**Entries provided**
-.-.-

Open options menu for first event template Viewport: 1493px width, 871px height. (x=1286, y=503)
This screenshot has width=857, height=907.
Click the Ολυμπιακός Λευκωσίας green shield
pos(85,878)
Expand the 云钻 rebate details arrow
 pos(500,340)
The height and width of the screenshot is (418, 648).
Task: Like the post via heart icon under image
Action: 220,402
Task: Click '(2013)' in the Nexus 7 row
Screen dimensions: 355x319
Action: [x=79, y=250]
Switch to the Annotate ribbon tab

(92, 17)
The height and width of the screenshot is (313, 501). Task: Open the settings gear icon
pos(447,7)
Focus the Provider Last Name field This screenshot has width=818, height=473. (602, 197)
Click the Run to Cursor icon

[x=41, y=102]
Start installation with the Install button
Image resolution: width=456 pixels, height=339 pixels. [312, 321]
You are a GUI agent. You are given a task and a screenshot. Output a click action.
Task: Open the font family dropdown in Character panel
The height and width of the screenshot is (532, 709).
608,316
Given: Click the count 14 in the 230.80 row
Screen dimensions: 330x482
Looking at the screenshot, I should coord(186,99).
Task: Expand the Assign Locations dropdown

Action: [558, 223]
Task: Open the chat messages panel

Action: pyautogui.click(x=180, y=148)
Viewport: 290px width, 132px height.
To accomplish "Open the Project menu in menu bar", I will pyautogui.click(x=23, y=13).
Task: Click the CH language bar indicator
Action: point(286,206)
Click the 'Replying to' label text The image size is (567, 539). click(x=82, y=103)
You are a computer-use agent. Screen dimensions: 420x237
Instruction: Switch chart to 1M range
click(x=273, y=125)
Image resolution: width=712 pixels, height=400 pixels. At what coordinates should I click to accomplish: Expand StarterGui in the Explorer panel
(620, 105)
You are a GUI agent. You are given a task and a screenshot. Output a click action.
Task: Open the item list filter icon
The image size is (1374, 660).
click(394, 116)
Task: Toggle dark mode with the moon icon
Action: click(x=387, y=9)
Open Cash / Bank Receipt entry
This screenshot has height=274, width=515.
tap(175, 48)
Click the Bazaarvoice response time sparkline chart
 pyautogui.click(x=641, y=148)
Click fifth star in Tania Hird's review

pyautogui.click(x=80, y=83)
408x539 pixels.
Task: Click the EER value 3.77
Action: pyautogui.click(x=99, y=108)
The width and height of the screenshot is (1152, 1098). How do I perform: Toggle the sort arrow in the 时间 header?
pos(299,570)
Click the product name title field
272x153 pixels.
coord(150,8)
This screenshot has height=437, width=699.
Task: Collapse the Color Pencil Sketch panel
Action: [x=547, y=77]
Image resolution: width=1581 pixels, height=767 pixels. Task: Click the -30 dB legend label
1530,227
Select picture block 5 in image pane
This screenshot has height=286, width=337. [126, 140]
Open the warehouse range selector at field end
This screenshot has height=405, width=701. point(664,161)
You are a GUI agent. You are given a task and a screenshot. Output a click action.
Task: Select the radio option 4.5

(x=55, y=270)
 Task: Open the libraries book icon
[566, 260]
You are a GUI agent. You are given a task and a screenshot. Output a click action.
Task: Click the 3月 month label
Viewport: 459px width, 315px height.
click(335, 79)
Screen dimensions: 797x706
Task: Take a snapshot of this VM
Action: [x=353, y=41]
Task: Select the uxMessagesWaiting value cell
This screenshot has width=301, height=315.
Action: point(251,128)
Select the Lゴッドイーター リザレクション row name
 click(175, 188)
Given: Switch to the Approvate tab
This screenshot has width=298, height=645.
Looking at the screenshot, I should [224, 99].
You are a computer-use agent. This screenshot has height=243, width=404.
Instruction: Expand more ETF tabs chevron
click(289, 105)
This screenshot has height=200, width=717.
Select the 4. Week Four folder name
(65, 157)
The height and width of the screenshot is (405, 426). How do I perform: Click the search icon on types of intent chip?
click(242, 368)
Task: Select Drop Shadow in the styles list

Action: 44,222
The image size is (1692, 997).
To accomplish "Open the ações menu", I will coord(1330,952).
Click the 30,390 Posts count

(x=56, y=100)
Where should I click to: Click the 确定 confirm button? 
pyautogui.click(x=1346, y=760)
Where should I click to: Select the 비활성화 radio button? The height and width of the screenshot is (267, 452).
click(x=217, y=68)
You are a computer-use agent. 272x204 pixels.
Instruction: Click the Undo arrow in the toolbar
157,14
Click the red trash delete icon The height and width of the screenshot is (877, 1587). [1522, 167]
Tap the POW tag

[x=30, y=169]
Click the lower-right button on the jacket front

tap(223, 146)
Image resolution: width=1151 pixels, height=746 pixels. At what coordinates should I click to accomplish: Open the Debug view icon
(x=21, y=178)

-.-.-

**Instructions to follow**
Print the material above without changing a single character.

**Result below**
Open options menu for first event template Viewport: 1493px width, 871px height. (x=1286, y=503)
This screenshot has width=857, height=907.
Click the Ολυμπιακός Λευκωσίας green shield
pos(85,878)
Expand the 云钻 rebate details arrow
 pos(500,340)
The height and width of the screenshot is (418, 648).
Task: Like the post via heart icon under image
Action: 220,402
Task: Click '(2013)' in the Nexus 7 row
Screen dimensions: 355x319
Action: [x=79, y=250]
Switch to the Annotate ribbon tab

(92, 17)
The height and width of the screenshot is (313, 501). Task: Open the settings gear icon
pos(447,7)
Focus the Provider Last Name field This screenshot has width=818, height=473. (602, 197)
Click the Run to Cursor icon

[x=41, y=102]
Start installation with the Install button
Image resolution: width=456 pixels, height=339 pixels. [312, 321]
You are a GUI agent. You are given a task and a screenshot. Output a click action.
Task: Open the font family dropdown in Character panel
The height and width of the screenshot is (532, 709).
608,316
Given: Click the count 14 in the 230.80 row
Screen dimensions: 330x482
Looking at the screenshot, I should coord(186,99).
Task: Expand the Assign Locations dropdown

Action: [558, 223]
Task: Open the chat messages panel

Action: pyautogui.click(x=180, y=148)
Viewport: 290px width, 132px height.
To accomplish "Open the Project menu in menu bar", I will pyautogui.click(x=23, y=13).
Task: Click the CH language bar indicator
Action: point(286,206)
Click the 'Replying to' label text The image size is (567, 539). click(x=82, y=103)
You are a computer-use agent. Screen dimensions: 420x237
Instruction: Switch chart to 1M range
click(x=273, y=125)
Image resolution: width=712 pixels, height=400 pixels. At what coordinates should I click to accomplish: Expand StarterGui in the Explorer panel
(620, 105)
You are a GUI agent. You are given a task and a screenshot. Output a click action.
Task: Open the item list filter icon
The image size is (1374, 660).
click(394, 116)
Task: Toggle dark mode with the moon icon
Action: click(x=387, y=9)
Open Cash / Bank Receipt entry
This screenshot has height=274, width=515.
tap(175, 48)
Click the Bazaarvoice response time sparkline chart
 pyautogui.click(x=641, y=148)
Click fifth star in Tania Hird's review

pyautogui.click(x=80, y=83)
408x539 pixels.
Task: Click the EER value 3.77
Action: pyautogui.click(x=99, y=108)
The width and height of the screenshot is (1152, 1098). How do I perform: Toggle the sort arrow in the 时间 header?
pos(299,570)
Click the product name title field
272x153 pixels.
coord(150,8)
This screenshot has height=437, width=699.
Task: Collapse the Color Pencil Sketch panel
Action: [x=547, y=77]
Image resolution: width=1581 pixels, height=767 pixels. Task: Click the -30 dB legend label
1530,227
Select picture block 5 in image pane
This screenshot has height=286, width=337. [126, 140]
Open the warehouse range selector at field end
This screenshot has height=405, width=701. point(664,161)
You are a GUI agent. You are given a task and a screenshot. Output a click action.
Task: Select the radio option 4.5

(x=55, y=270)
 Task: Open the libraries book icon
[566, 260]
You are a GUI agent. You are given a task and a screenshot. Output a click action.
Task: Click the 3月 month label
Viewport: 459px width, 315px height.
click(335, 79)
Screen dimensions: 797x706
Task: Take a snapshot of this VM
Action: [x=353, y=41]
Task: Select the uxMessagesWaiting value cell
This screenshot has width=301, height=315.
Action: point(251,128)
Select the Lゴッドイーター リザレクション row name
 click(175, 188)
Given: Switch to the Approvate tab
This screenshot has width=298, height=645.
Looking at the screenshot, I should [224, 99].
You are a computer-use agent. This screenshot has height=243, width=404.
Instruction: Expand more ETF tabs chevron
click(289, 105)
This screenshot has height=200, width=717.
Select the 4. Week Four folder name
(65, 157)
The height and width of the screenshot is (405, 426). How do I perform: Click the search icon on types of intent chip?
click(242, 368)
Task: Select Drop Shadow in the styles list

Action: 44,222
The image size is (1692, 997).
To accomplish "Open the ações menu", I will coord(1330,952).
Click the 30,390 Posts count

(x=56, y=100)
Where should I click to: Click the 确定 confirm button? 
pyautogui.click(x=1346, y=760)
Where should I click to: Select the 비활성화 radio button? The height and width of the screenshot is (267, 452).
click(x=217, y=68)
You are a computer-use agent. 272x204 pixels.
Instruction: Click the Undo arrow in the toolbar
157,14
Click the red trash delete icon The height and width of the screenshot is (877, 1587). [1522, 167]
Tap the POW tag

[x=30, y=169]
Click the lower-right button on the jacket front

tap(223, 146)
Image resolution: width=1151 pixels, height=746 pixels. At what coordinates should I click to accomplish: Open the Debug view icon
(x=21, y=178)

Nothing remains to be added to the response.